For both fans and detractors of the Milwaukee Bucks wondering whether the team might still relocate to Seattle, NBA commissioner Adam Silver reiterated Thursday that he is confident the Bucks will remain in Milwaukee and get a new arena…
“We have complete confidence they’re going to get the deal done in Milwaukee,’’ Silver said, according to the Seattle Times.
See? Not “I have confidence the Bucks are going to stay in Milwaukee,” because that would take the heat off local elected officials to get an arena subsidy deal done. Not “in the context of relocation, it’s important to have viable alternatives.” Just short and sweet: We’re confident they’ll come up with the ransom money, with the “or else” hanging there unstated but clear as day.
And are Wisconsin legislators listening? You betcha they are, as witness state rep. Mary Czaja, who is from way up in the north of the state where residents oppose funding a Bucks arena almost 9-to-1, yet she’s still come up with a rationale for supporting $120 million in state subsidies to the Bucks. How, you ask?
Czaja’s logic: The state of Wisconsin still owes $20 million on the BMO Harris Bradley Center in downtown Milwaukee, which needs an additional $100 million in maintenance.
“We’re on the hook for it,” Czaja said.
Whether or not a new Bucks home is built, she added, “We will still be in the arena business. If we don’t do this, we’re going to lose the revenue on the Bucks and the trickle-down effect of that revenue into Milwaukee. We need a healthy Milwaukee to have a healthy state. That’s reality.”…
“When you explain it to constituents that way, they’re like, ‘Well, I would rather have the new arena, and the Bucks stay in the revenue, than a $120 million Bradley Center that has no major tenant in it.’”

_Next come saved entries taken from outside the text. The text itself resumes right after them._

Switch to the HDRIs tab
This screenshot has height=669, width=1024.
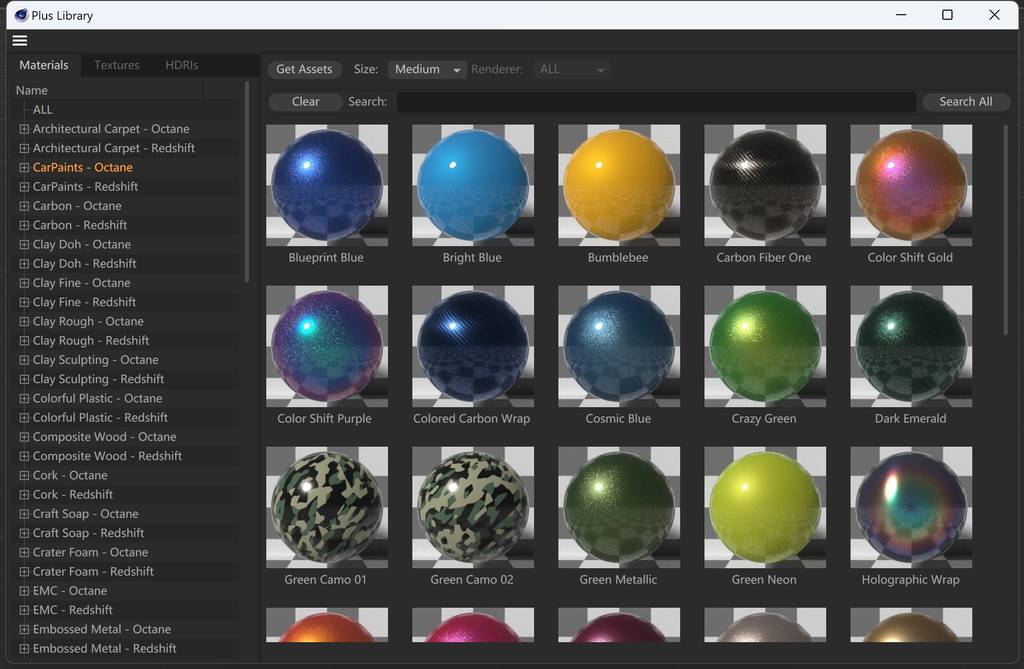(181, 65)

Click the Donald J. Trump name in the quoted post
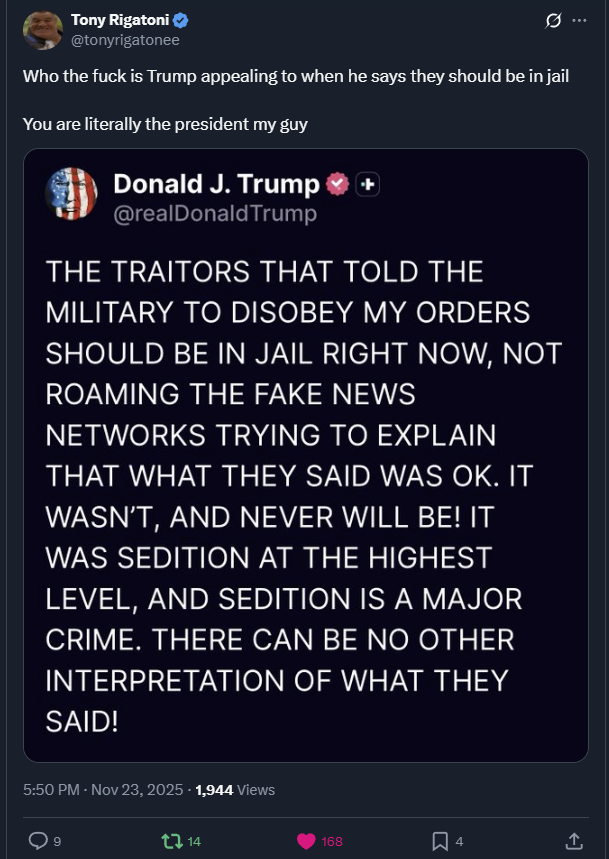point(216,184)
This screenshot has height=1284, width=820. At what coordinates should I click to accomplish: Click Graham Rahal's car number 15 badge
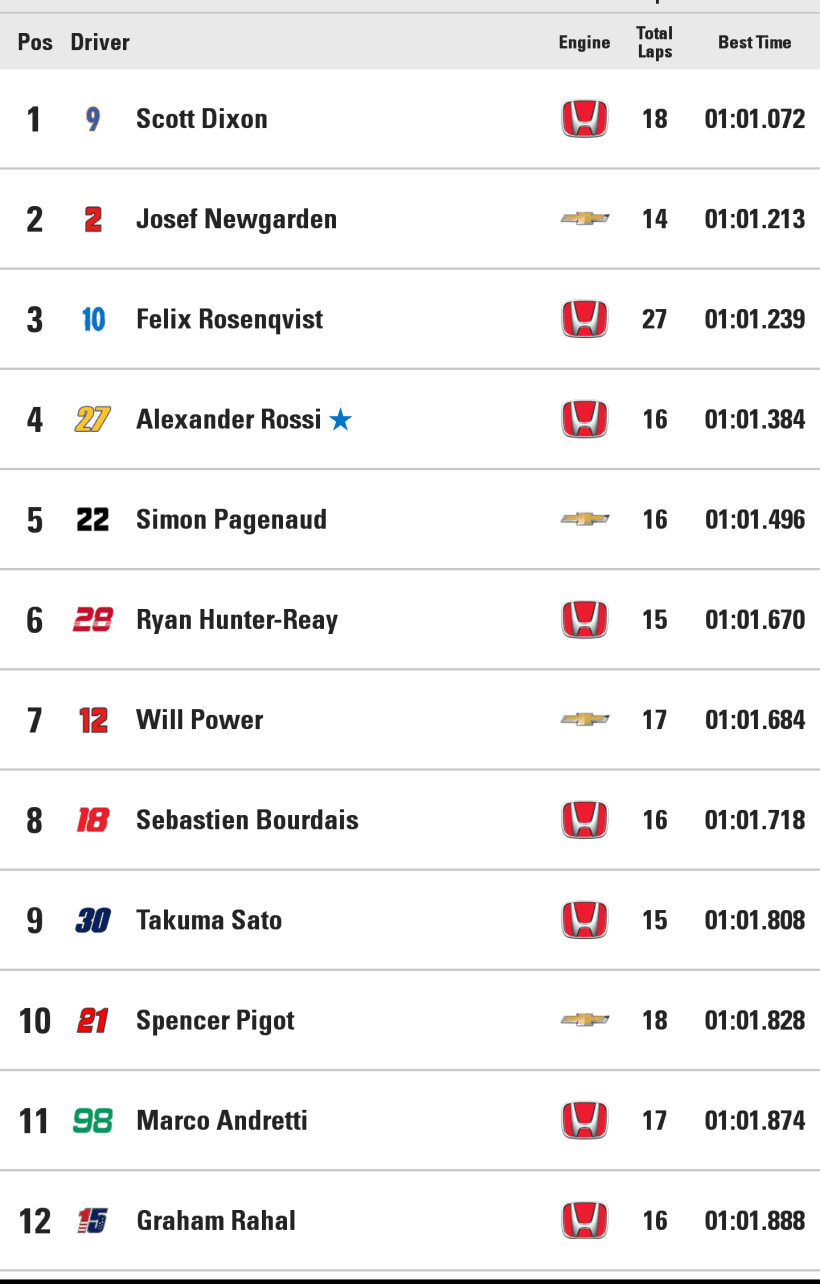tap(93, 1221)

I’m somewhat doubtful that Szaja has had this conversation with actual constituents as opposed to imaginary straw constituents in her head, but let’s think through the logic here. First off, if Wisconsin still owes $20 million on building the Bradley Center (which it does), it’s going to owe that whether the building is there or not. So that’s not money that can simply get repurposed for a new arena.
And what about that $100 million in needed “maintenance”? That’s based on an estimate last year from the Bradley Center’s state-run non-profit operator, and would include money for HVAC improvements, replacing seats, and “challenges with our parking structure.” It’s also an estimate of expenses over the next decade, so knock that figure down some to get to present value of the future costs.
Most of all, though, the state arena authority would own any new arena — and would be on the hook for maintenance costs there, too. So in exchange for putting up $120 million in state cash for a new Bucks arena, the state would get out from under, let’s say, maybe $70 million in maintenance on the old one — and add maintenance costs for a new, more expensive one, with pricier things to fix when they break.
This would no doubt sound like less of a good deal to Szaja’s imaginary constituents, which is why she doesn’t explain it that way. Either that, or she’s really bad at math. Or both! Sometimes incompetence and duplicity can go hand in hand.